Concerto for piano and orchestra No. 3, opus 26, in C major
(Use of headphones is recommended)

Of the five piano concertos written by Prokofiev between 1911 and 1932, No. 3, composed between 1917 and 1921, is the one that has garnered the greatest popularity, mainly due to its exceptional melodic and rhythmic innovations.

The concerto was premiered in Chicago on December 16, 1921, with Prokofiev performing as a soloist. In the rendition presented here, the extraordinary Chinese pianist Yuja Wang is accompanied by the Royal Concertgebouw Orchestra conducted by the Italian maestro Daniele Gati.

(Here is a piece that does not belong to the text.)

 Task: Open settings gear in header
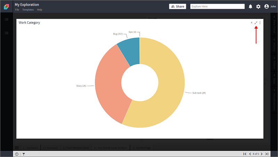click(x=258, y=7)
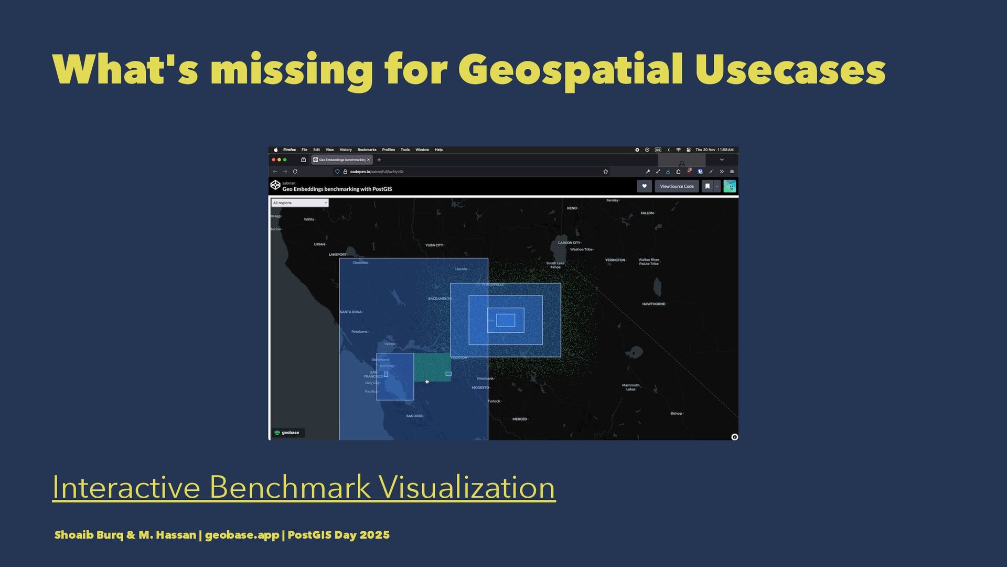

Recording of October 3, 2010, at the Concertgebouw Hall in Amsterdam.

The concerto is in three movements, about ten minutes each: 

Andante - Allegro It opens with a clarinet solo that the orchestra will later take for its development. After a couple of measures, the lyricism of the melody is interrupted at 1:25 by the exuberant entrance of the piano introducing the allegro. The dialogue between orchestra and soloist begins. They will end in unison in an awesome manner.
["Intermezzo" 10:00  At the reproachful or perhaps furtively lascivious look of the conductor, Yuja stretches her skirt, aware that she is showing off a lot of leg.]

Tema con variazioni (10:10) The central theme, in E minor, is followed by five variations. The movement ends in absolute stillness. (Inexplicably, in the beginning, the video puts the legend "Richard Strauss, Don Juan Op 20", a symphonic poem that obviously does not call for a piano, and even less as a soloist).

Allegro ma non-tropo (19:53) Notwithstanding the slow theme of 22:27, which at times seems to pay homage to the exiled Rachmaninov, this is the most overtly virtuous movement in the work. After a novel bitonal passage (the orchestra in G major and the piano in D major), the coda explodes in a hard battle between orchestra and soloist to finally converge in C major, the initial key, in a dramatic fortissimo.